Records START
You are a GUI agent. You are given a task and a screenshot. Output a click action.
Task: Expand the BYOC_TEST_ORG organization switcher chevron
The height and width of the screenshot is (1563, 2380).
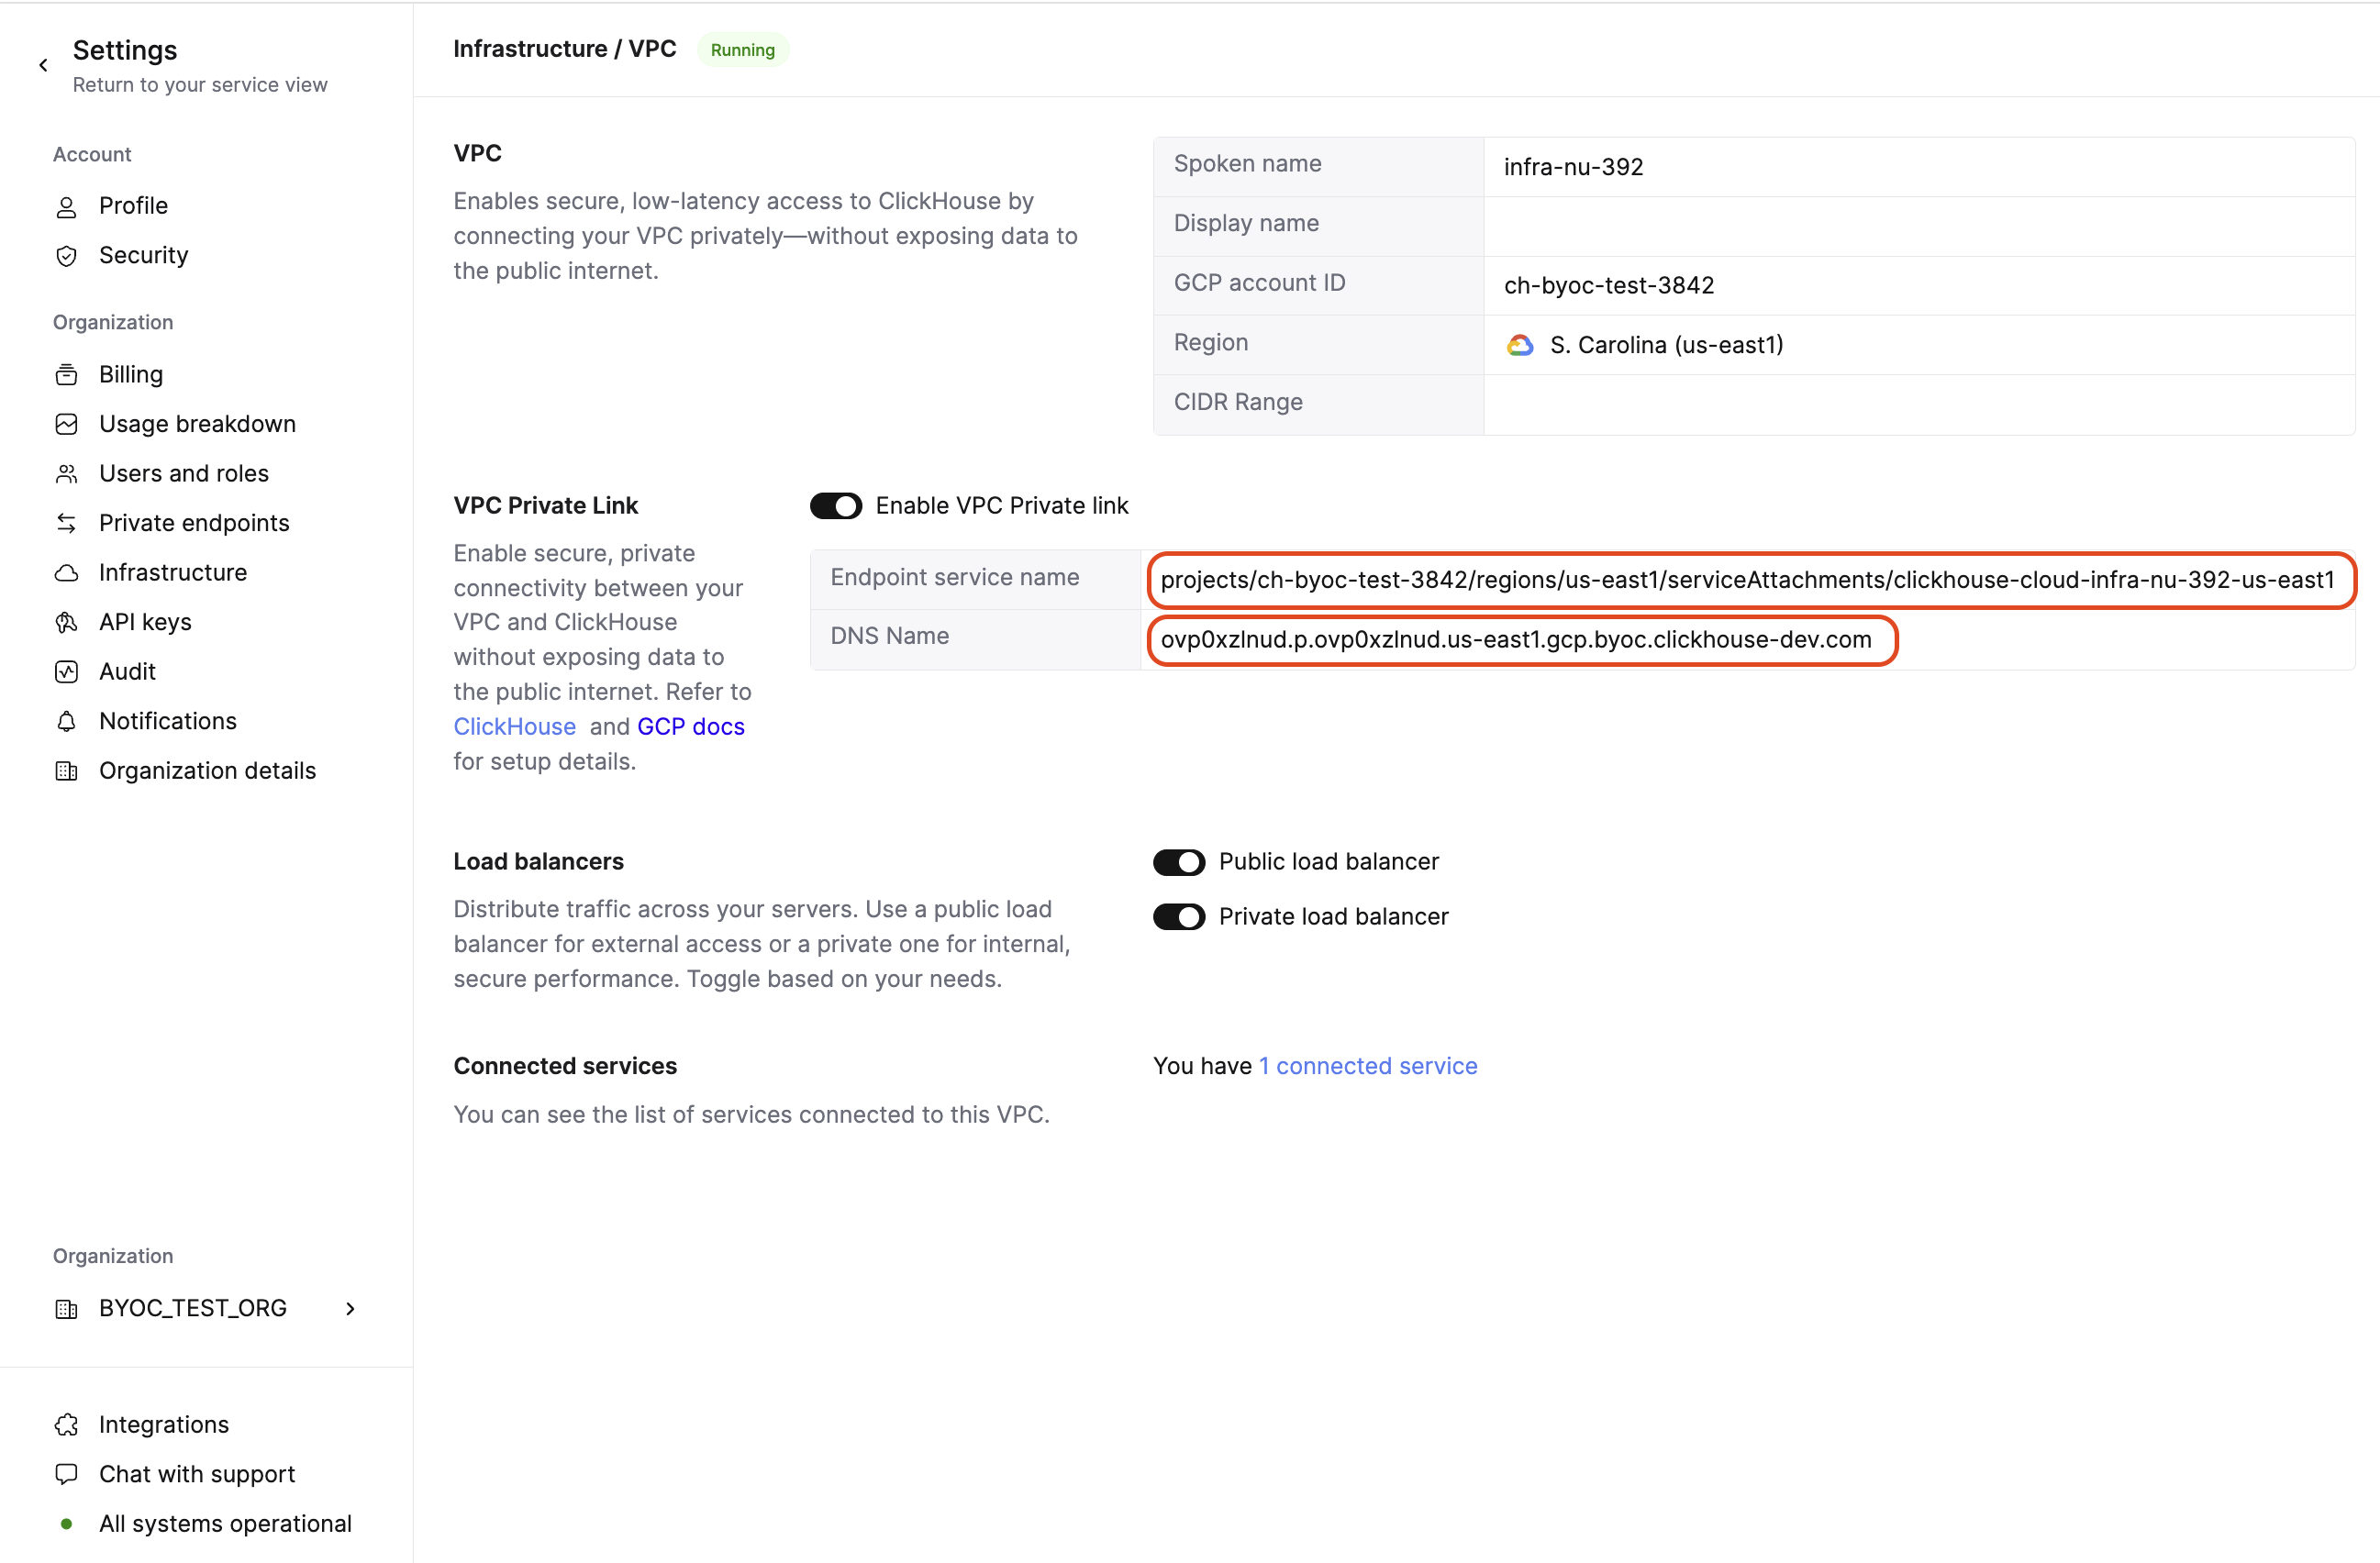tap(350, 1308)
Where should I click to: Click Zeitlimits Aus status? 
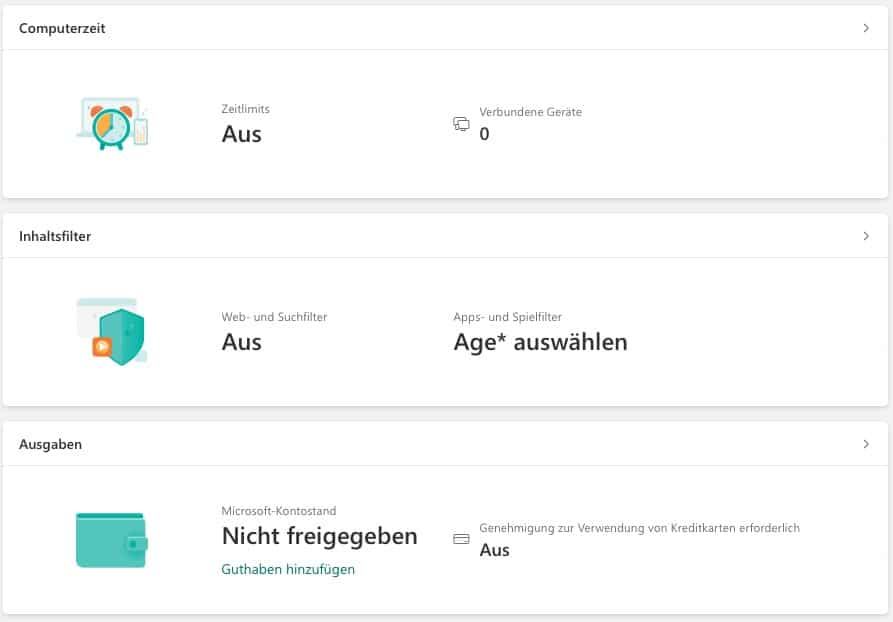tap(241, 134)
Records END
• _What is expected_
Output every line of the records exactly, excluding all pictures.

• _Finished task_
You are a GUI agent. You are given a task and a screenshot. Output a click action.
Task: Expand the BYOC_TEST_ORG organization switcher chevron
The height and width of the screenshot is (1563, 2380).
tap(350, 1308)
Where should I click to: Click Zeitlimits Aus status? 
tap(241, 134)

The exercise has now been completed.